Voulkos, Altoon, Ruscha, Bengston

September 9 - November 1, 2020

Voulkos, Altoon, Ruscha, Bengston
September 9 - November 1, 2020

Peter Voulkos, John Altoon, Ed Ruscha, and Billy Al Bengston crossed many paths in the late 1960s and 70s, but their major works share too little in common to be shown together outside of the largest geographic or generational exhibitions. Everybody knows Ruscha’s printmaking efforts, many know of Bengston’s, far fewer know of Altoon’s prints, and hardly anyone knows that Peter Voulkos, the giant of ceramics, made a series of lithographs in 1979. We have tugged on that common thread of printmaking as the basis to gather these four artists together at Iris Project, open to the public on September 9, 2020.

Peter Voulkos (1924-2002) was a hugely influential figure in the arts, a towering figure in ceramics whose reach across the artworld still resonates. He made a suite of five prints with Master Editions in 1979 that reduced his earthy, dense pillars of strength to brushstrokes on paper, releasing his revolutionary clay bodies from their massive physicality. Not one to accept physical limitations, one of the suite incorporates holes punched through to reveal a bright red backing sheet.

Before his untimely death in 1969, John Altoon defined what it meant to be an artist for a generation, painting wild biomorphic abstractions and graphically comic illustrations. His series of prints entitled “About Women,” accompanied by three poems by Robert Creeley, reveals underappreciated elements of self-doubt and raw emotionality in his work.

Ed Ruscha is a soft-spoken man of many words: subtle, ironic, or deadpan. Over the course of decades, only a few pieces have resisted words, including the Domestic Tranquility series. The story goes that during a heated argument an egg, a plate, a clock, and a bowl found themselves airborne en route to his head, immortalized forever in print.

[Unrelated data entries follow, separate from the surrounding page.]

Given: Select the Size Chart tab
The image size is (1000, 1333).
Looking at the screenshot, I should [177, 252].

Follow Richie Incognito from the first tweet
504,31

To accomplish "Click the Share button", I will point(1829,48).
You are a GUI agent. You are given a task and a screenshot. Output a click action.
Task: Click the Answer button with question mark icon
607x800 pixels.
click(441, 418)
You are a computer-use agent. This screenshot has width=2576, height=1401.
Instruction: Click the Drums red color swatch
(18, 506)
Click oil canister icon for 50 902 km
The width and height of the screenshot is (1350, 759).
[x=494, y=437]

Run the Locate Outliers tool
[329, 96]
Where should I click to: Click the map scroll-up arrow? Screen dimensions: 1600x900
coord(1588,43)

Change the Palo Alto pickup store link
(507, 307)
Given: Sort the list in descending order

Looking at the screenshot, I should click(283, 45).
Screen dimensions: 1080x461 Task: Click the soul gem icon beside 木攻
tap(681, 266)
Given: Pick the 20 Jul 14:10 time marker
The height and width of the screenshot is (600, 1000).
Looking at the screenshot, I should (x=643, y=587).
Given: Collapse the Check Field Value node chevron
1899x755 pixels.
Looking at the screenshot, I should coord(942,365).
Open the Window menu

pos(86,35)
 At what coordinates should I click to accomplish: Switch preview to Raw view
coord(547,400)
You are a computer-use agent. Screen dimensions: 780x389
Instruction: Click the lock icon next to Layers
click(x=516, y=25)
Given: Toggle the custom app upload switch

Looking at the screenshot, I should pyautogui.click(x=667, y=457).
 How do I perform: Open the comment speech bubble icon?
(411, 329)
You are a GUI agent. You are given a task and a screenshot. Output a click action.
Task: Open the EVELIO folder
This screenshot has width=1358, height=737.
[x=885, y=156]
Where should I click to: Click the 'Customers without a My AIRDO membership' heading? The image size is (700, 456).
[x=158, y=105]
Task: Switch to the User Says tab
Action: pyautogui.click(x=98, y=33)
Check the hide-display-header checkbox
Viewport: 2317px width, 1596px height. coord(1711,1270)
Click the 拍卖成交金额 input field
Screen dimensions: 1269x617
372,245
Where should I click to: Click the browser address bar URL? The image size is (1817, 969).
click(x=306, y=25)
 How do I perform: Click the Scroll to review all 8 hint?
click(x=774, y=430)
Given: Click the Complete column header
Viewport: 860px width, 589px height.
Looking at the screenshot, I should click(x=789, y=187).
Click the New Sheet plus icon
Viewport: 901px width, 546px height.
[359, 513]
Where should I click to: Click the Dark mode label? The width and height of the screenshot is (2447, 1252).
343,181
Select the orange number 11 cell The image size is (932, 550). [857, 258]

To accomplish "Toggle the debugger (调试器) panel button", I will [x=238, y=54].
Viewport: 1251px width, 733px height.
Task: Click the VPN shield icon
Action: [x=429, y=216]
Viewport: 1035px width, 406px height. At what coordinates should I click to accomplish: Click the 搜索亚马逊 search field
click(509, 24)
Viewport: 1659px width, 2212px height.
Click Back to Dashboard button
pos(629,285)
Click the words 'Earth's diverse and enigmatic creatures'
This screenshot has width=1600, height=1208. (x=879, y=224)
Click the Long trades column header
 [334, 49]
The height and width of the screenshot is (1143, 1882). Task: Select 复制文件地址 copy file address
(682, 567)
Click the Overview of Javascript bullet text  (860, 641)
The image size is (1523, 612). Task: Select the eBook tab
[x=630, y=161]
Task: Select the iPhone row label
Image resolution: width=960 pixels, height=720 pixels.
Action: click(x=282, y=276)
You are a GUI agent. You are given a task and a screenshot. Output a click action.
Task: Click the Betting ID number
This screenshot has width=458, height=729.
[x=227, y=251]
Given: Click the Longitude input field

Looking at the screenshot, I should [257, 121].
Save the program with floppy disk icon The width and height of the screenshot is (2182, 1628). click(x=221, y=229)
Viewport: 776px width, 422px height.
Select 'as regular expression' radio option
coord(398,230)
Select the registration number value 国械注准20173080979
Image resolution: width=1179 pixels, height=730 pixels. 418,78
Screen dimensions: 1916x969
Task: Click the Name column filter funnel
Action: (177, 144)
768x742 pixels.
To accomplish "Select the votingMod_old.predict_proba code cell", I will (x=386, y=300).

In 1973, Cirrus produced five works to raise money for the Neighbors of Watts (NOW): four by Billy Al Bengston and one by Ed Ruscha, printed by Ed Hamilton. The money raised from the original sale of these prints provided child care and community centers for children in South Los Angeles. The central Dracula or iris motif in these prints would also later serve as one of the inspirations for Iris Project.